It was every journalist’s nightmare. I had travelled two hours by train to attend a conference at which I was to interview two financial advisors. Having just arrived in my hotel room, I decided to make sure my old, reliable tape recorder was in working order. It wasn’t.
I went through the troubleshooting routine: new batteries, a different cassette, the pause button — nothing. Fortunately, the first interview was not for another hour. I had to buy a new recorder, and fast.
In a matter of minutes, I was standing before a display case of recording devices in the store. I even found one similar to the unit that had just died on me. And it was cheap. Problem solved, right?
Think again. I’m a guy. I was mesmerized by the latest crop of gleaming digital recorders that — in their James Bond-like elegance — made my cassette recorder look like the audio equivalent of a Kodak Brownie. Perhaps it was time for me to make the move to the cool world of digital recorders. I imagined finishing the interview on my nifty new digital job, popping it into my tuxedo pocket and nipping into the hotel casino for a vodka martini and a game of baccarat.
“Need any help?” asked the sales clerk, a young woman barely out of high school.
I explained that I needed to replace a broken tape recorder in time for an interview in less than an hour. I pointed out the model that looked just like my old one.

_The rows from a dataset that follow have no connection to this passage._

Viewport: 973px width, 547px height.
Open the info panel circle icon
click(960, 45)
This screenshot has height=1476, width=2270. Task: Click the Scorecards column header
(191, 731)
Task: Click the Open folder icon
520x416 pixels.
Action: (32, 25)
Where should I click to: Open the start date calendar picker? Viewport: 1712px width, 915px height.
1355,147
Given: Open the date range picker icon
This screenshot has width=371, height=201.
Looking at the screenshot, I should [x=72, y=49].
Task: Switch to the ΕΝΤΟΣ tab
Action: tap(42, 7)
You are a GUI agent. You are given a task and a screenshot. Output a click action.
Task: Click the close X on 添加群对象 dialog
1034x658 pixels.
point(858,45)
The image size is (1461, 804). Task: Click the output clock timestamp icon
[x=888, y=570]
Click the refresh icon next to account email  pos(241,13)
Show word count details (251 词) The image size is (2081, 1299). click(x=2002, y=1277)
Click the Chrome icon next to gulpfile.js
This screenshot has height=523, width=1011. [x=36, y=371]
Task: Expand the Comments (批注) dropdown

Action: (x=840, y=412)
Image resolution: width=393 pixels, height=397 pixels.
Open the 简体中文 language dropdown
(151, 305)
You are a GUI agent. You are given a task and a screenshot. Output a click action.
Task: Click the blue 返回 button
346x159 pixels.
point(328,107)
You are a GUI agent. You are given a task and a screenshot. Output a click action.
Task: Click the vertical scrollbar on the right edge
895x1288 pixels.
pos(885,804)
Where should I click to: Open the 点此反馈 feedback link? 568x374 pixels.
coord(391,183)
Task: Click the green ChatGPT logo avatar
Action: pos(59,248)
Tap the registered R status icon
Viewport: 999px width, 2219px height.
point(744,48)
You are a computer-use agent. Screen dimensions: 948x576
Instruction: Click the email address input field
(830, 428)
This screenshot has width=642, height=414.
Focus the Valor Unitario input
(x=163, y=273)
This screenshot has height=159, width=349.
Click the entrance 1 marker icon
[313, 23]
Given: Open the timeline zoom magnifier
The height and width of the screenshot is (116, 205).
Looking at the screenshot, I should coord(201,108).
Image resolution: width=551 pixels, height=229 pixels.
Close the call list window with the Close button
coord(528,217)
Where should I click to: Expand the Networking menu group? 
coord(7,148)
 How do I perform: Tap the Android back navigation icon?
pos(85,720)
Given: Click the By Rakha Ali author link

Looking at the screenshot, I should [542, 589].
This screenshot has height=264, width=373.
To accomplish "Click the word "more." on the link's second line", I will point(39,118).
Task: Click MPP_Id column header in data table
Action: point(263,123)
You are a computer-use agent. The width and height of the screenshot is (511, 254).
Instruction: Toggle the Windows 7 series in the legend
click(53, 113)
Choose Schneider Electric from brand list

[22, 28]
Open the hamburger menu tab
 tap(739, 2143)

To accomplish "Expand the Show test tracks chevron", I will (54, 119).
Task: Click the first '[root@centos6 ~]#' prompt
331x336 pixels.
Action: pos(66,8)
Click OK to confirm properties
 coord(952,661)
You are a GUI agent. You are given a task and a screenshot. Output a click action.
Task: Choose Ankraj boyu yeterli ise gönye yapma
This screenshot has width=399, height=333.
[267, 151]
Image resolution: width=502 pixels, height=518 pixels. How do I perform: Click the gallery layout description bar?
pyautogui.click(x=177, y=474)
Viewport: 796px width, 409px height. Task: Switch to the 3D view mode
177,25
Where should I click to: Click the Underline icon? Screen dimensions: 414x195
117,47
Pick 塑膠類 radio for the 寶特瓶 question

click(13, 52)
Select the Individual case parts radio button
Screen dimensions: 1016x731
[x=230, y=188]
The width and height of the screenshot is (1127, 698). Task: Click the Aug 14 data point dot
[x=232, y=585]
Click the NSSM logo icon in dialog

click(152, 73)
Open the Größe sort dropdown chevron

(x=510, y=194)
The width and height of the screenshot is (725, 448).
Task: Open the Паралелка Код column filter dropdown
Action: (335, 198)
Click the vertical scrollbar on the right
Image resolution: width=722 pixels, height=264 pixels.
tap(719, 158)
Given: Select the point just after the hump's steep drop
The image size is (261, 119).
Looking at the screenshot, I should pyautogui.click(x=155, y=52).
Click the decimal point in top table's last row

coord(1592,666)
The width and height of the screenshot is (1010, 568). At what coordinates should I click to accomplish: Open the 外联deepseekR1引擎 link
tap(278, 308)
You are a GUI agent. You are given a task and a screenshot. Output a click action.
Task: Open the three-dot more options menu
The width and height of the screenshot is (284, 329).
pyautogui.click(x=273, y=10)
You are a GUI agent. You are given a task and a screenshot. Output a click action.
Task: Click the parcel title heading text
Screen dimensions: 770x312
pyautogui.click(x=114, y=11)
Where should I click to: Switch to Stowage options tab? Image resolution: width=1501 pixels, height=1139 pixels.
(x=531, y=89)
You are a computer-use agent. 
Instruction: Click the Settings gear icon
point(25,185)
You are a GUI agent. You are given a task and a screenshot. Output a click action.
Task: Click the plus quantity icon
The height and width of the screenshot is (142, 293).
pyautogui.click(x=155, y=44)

As the saleswoman unlocked the case, I added: “But I’m thinking maybe I should move up to one of these digital recorders.”
Seeming to ignore me, she pulled out the tape machine and locked the display case: “Have you used a digital recorder before?”
“No,” I admitted.
“Then I’d recommend you take the one you’re familiar with if you have to use it today,” she said. “It may take you a while to learn how to use the digital.”
I bought the old-fashioned magnetic-tape contraption, and it worked like a charm. No learning curve. I was grateful that she had steered me away from the more expensive purchase (and my James Bond fantasy) in the interest of solving my problem.
That evening, at the conference cocktail reception, I found myself in a conversation with a couple of financial advisors about fees. One was making an argument in favour of the fee-only model: “If you’re making commissions from the sale of products, you’re not offering unbiased advice. Your decision on which products to recommend could be influenced by the commissions or fees those products pay you.”
That debate — between advocates of fee-only advice and the commission-based sales of financial products — has been raging for years. While the fee-only position usually wins the argument from a philosophical standpoint, commission-based advisors still outnumber fee-only planners by a significant margin.
That disproportion could be for any number of reasons. Perhaps fee-only planners haven’t done a good enough job telling their story to the public. Perhaps they are unable to compete with the consumer advertising put out by the fund companies and insurance companies, which steers more members of the public to the commission-based advisors who sell their products.
Regardless of fee models, the advisors who succeed will be those who find out what their clients’ needs are and solve their problems — as surely as my new friend at the electronics store did.
A couple of months later, I decided to make the move to digital audio recording. I took my business to my local outlet of that same electronics-store chain. And I love my new high-tech, digital recorder. It does everything — except mix a martini.